I pelted along, flimsy shoes slapping against the hard stone, clutching my sapphire through the pocket, hand agony from the cold iciness. I glanced back exactly once. The emerald, Tradfast and Lorsson had disappeared, and the soldiers were being overwhelmed and destroyed, runed spears proving little help. That glimpse was enough, and I didn't look back.
“Over here!” came a shout from ahead. “A tunnel!”
But in the blur of terror and exhaustion, I couldn’t make out where the shout had come from.
I kept on running.
Ten minutes later I ran out of breath and fell to my knees. Vomit erupted from my mouth in great exhausted heaves, its bile burning my throat. I paused there, choking up globs of acidic spit, rubbing my legs with numb hands. I couldn’t stay. I had to keep moving. With a cry of despair, I forced my legs to push me up, but they betrayed me and I fell on my face.
I squeezed my eyes shut. This was the end.
The end didn't come, so I braved a glance backwards. Total blackness, spotted with glow of hundred of tiny lamps, laid across the floor like the ‘stars’ that could be glimpsed from the mountaintops. The ghosts had gone again, as suddenly as they’d appeared.
My hacking, gasping breath slowed to shaky calmness. Apart from my breathing there was total silence.
Was anyone else still alive?

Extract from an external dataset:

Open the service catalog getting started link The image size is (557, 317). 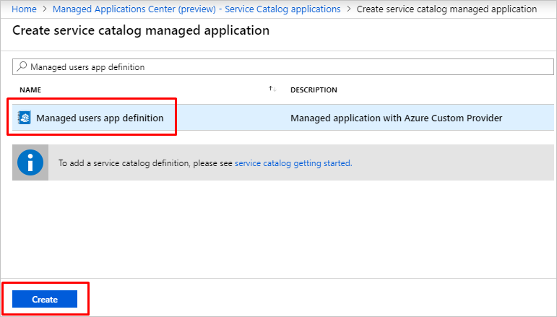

I stood up, and wandered around for a while before working up the courage to call out.
“Hello? Is anyone there?”
Someone must have made it out alive, since some of the miners had been ahead of me. There was no reason for the ghosts to spare only me. But no one replied.

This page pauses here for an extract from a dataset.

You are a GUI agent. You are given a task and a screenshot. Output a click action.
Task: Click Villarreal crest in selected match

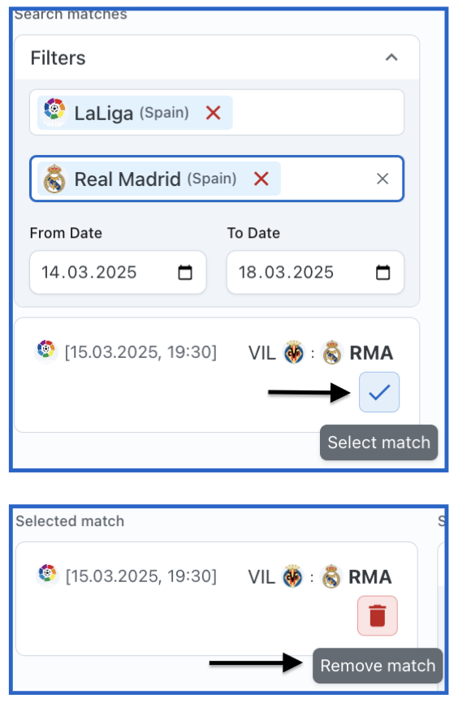[x=292, y=576]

I shivered, without the press of miners and soldiers around me the cavern was empty of heat. My footsteps echoed as I walked.
I decided to approach one of the fallen lanterns.
“I found your lantern! Are you there?”
Again, no reply. I began to walk to the next one, quite some distance away.
“Ouch!”
My toe smacked into something which rolled away clattering. I limped after it, and bent down to examine. A dwarven spear, perfectly straight and sharper than anything I’d ever held before. I picked it up in both hands.
“When they return, that will provide paltry aid,” came a voice. It seemed to come both from behind and from within my head. New adrenaline zapped through me and I spun around, nearly tripping over my feet.
“Who’s there?” I waved spearpoint in front of me, ready to jab at whoever had spoken. But there was no one there. I shook my head, it must have been a hallucination.
Hands shaking, teeth clenched, I crept along to the concentration of lamps at the feet of the pillar, vaguely hoping someone had survived.
No one had. Hundreds of dead soldiers lay scattered, vacant eyes staring up, mouths twisted open in frozen paroxysms of terror. None had visible injuries. Bile rose in my throat again, and I sank to the ground shivering.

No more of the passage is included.